Posttraumatic seizures

Posttraumatic seizures (PTS) are common following severe traumatic brain injury, and risk of PTS is significantly increased even following mild and moderate brain injury.[12][89][90] There is evidence to support short-term, prophylactic use of anti-epileptic drugs (AED), particularly phenytoin.[89][91][92] [ Cochrane Clinical Answers logo ] ​ Levetiracetam may also be used. However, AEDs have not been shown to have any effect on decreasing the risk of late PTS (≥8 days) or posttraumatic epilepsy, and their use beyond the first week post-injury is not supported or recommended.[12][89][90][91][92]

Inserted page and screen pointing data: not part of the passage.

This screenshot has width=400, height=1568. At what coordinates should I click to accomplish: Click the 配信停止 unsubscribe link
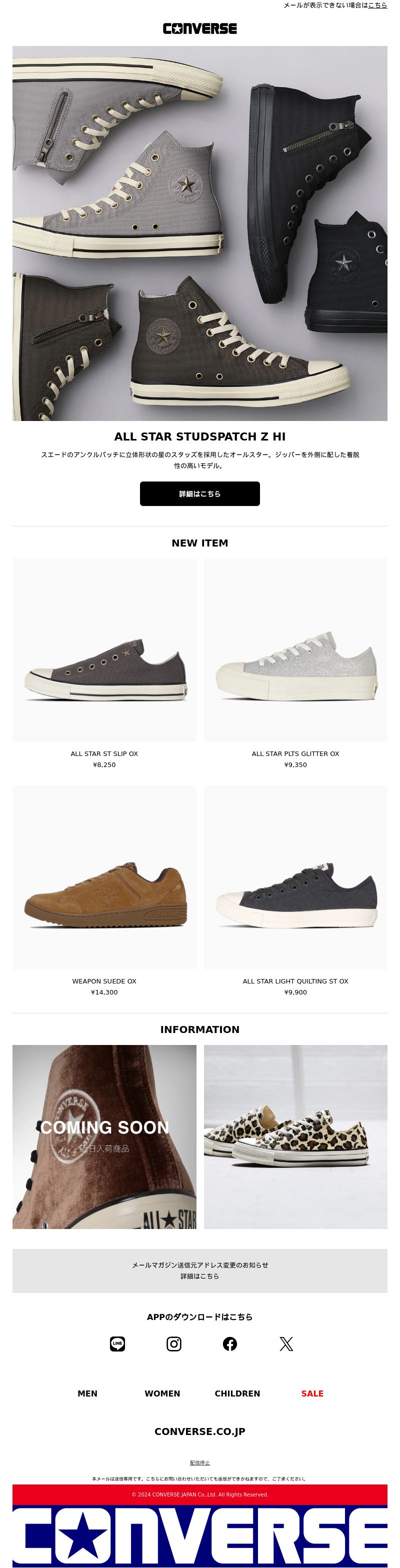click(x=200, y=1462)
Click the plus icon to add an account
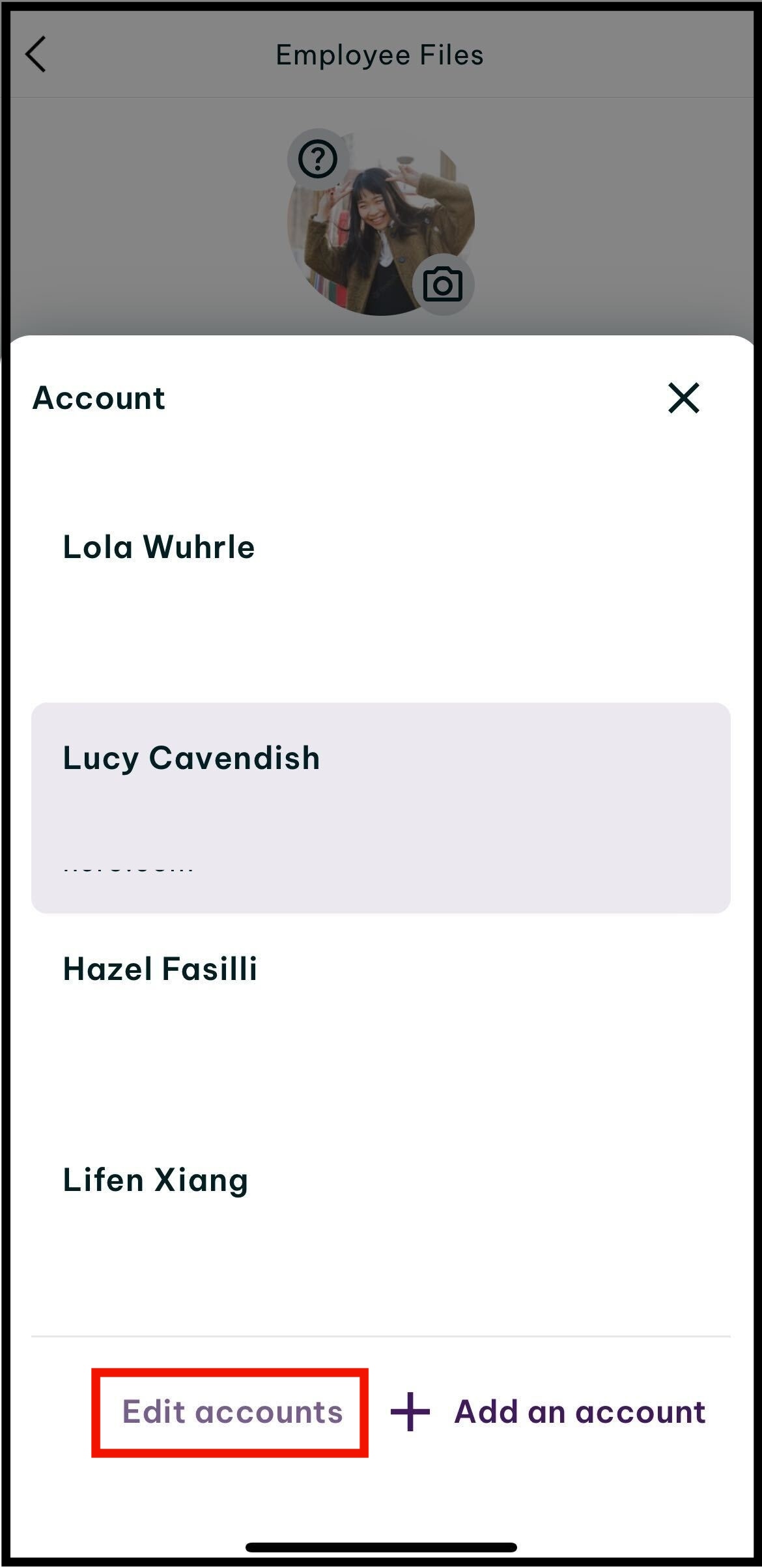The width and height of the screenshot is (762, 1568). 410,1412
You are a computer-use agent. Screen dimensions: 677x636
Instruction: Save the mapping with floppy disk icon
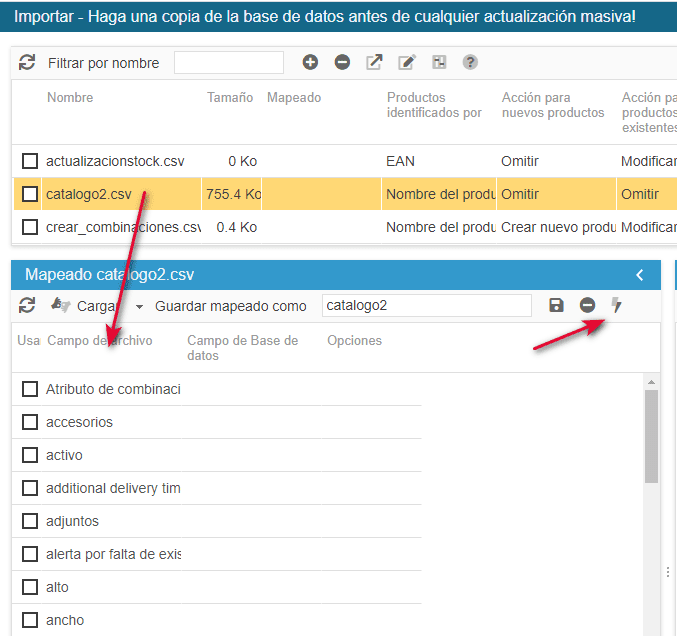point(557,305)
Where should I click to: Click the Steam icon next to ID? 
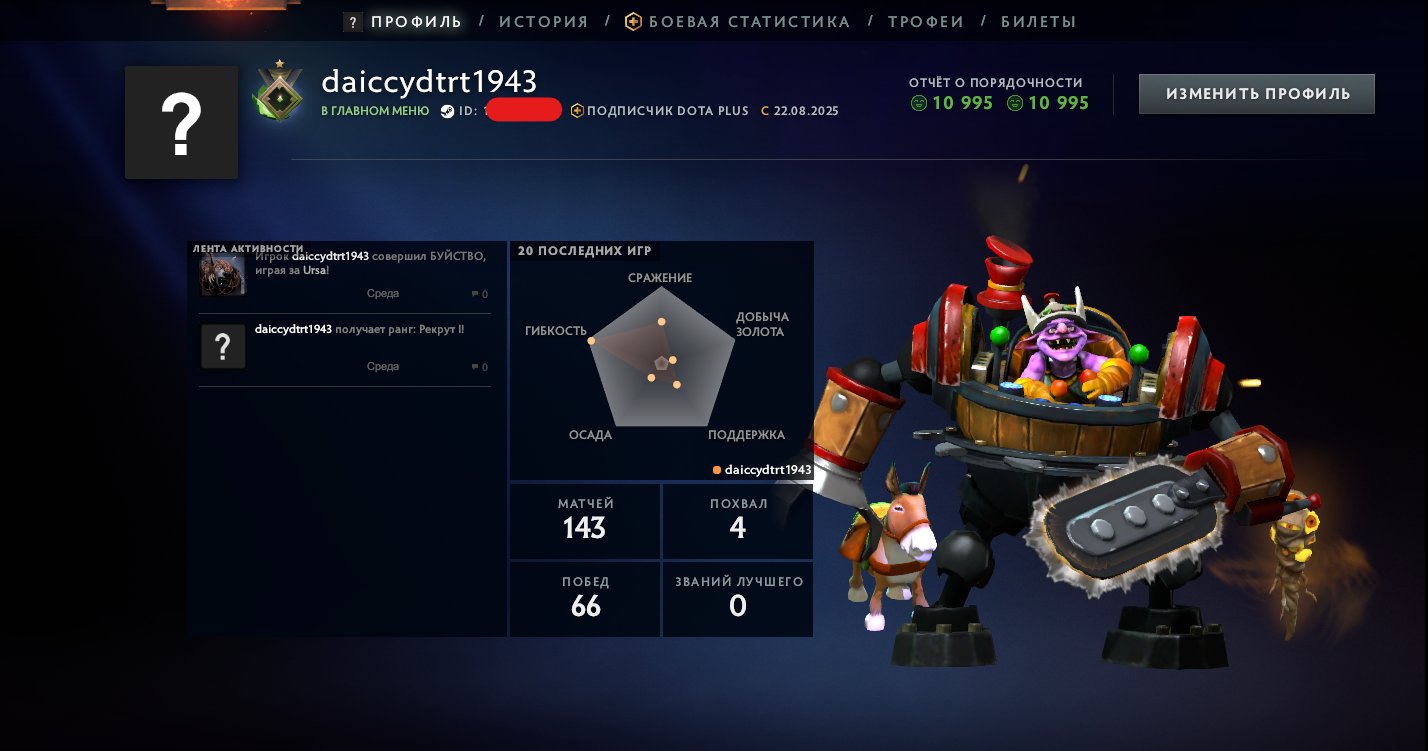[447, 111]
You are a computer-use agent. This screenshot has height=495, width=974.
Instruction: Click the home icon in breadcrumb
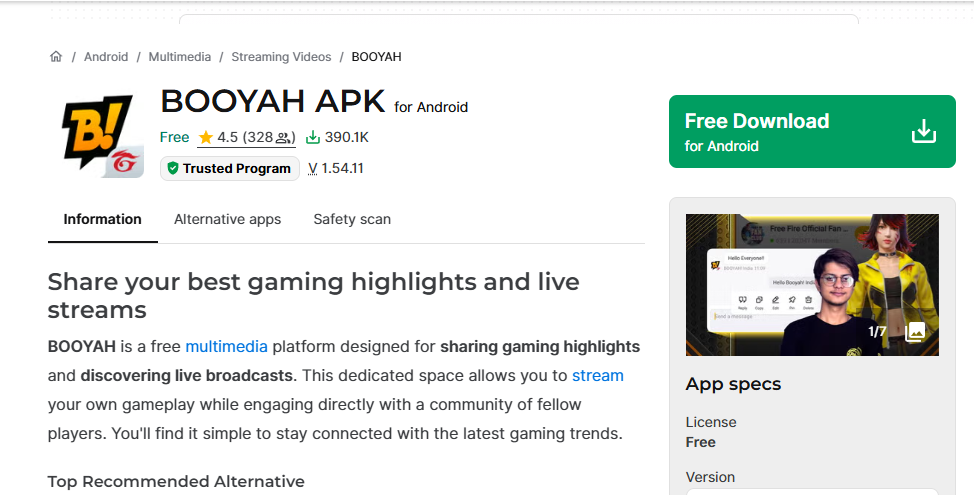coord(56,57)
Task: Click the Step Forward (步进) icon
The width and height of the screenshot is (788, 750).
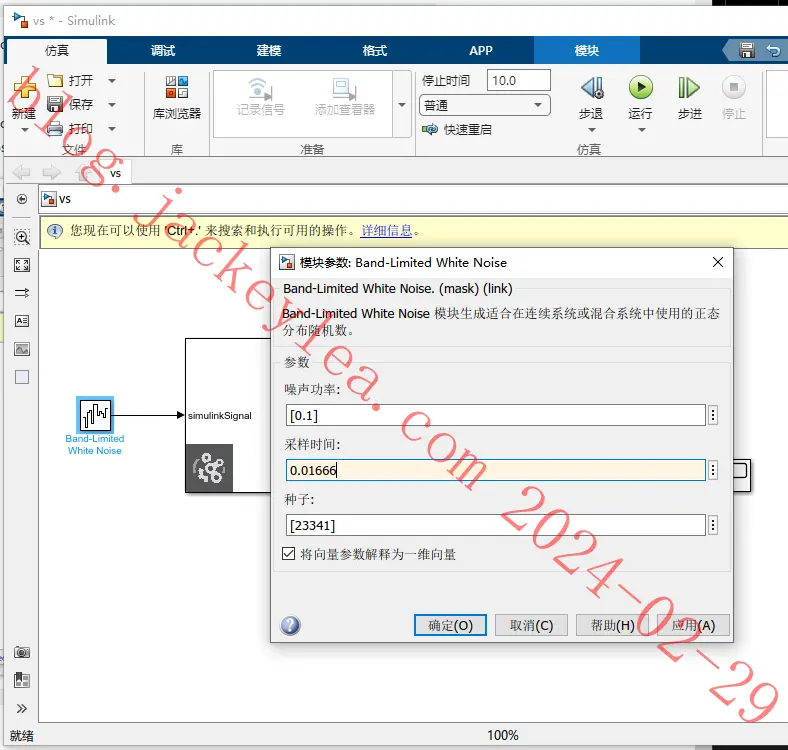Action: click(x=688, y=88)

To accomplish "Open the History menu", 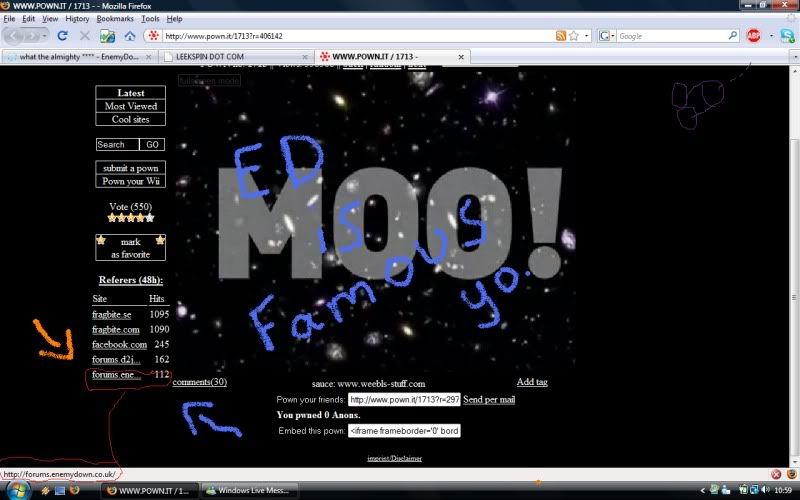I will point(77,19).
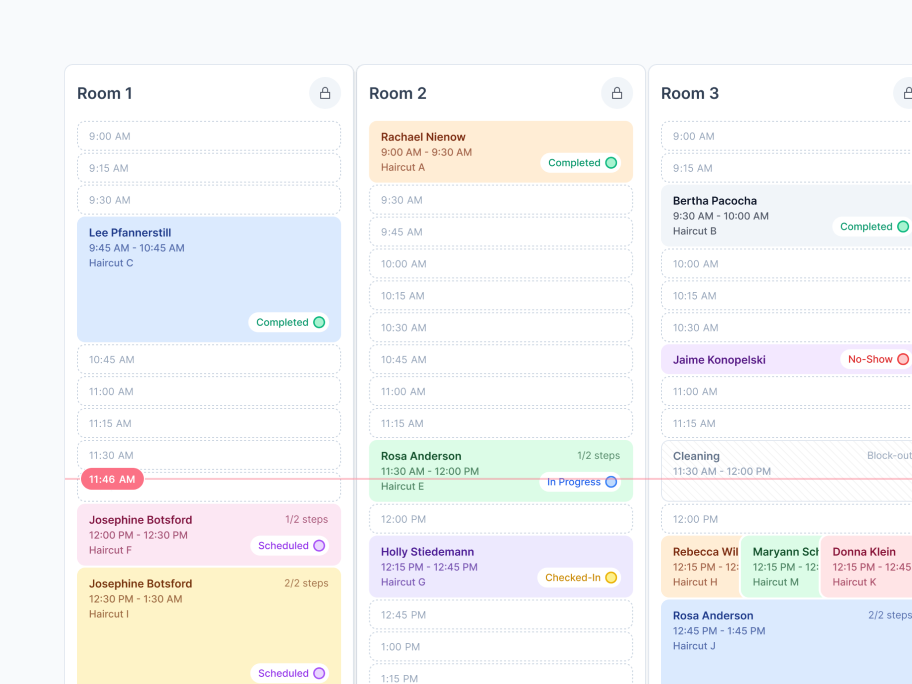Click Rosa Anderson's In Progress status badge
The image size is (912, 684).
(x=582, y=482)
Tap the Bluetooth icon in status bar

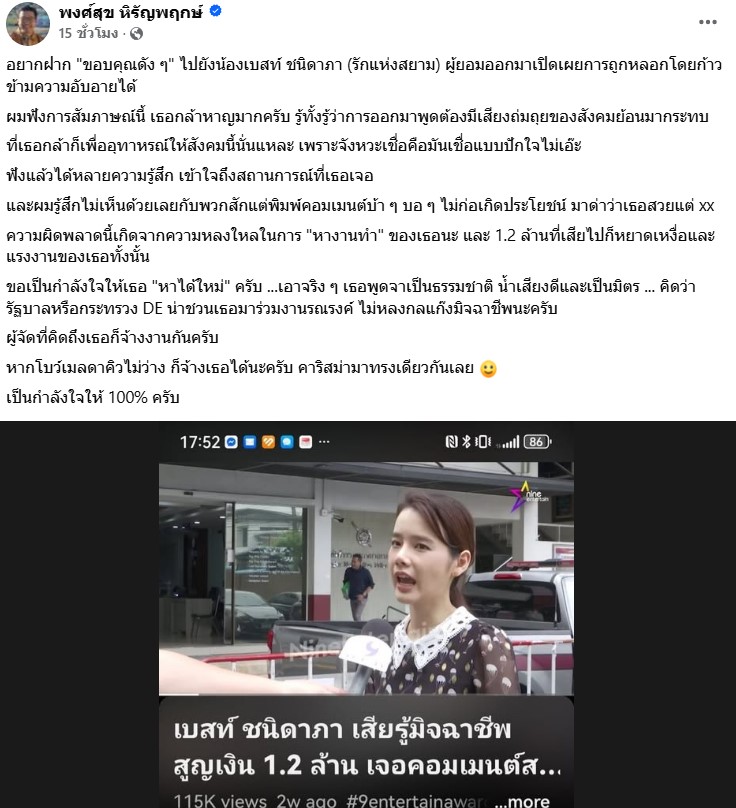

Outside of severe depressed skull fractures, there are no data supporting the use of AEDs for either early or late PTS prevention in isolated skull fractures in the absence of underlying brain injury. For patients who continue to have seizures and carry the diagnosis of posttraumatic epilepsy, treatment of seizures is similar to epilepsy of nontraumatic origin.[12][91][92]

Prophylactic anticonvulsant therapy would therefore be considered and given only for open depressed skull fractures or fractures associated with an underlying brain injury. It is not indicated or recommended for simple isolated skull fractures.

If a seizure occurs, it can be therapeutically treated - as any nontraumatic seizure would be - with benzodiazepines and subsequent anti-epileptic medication.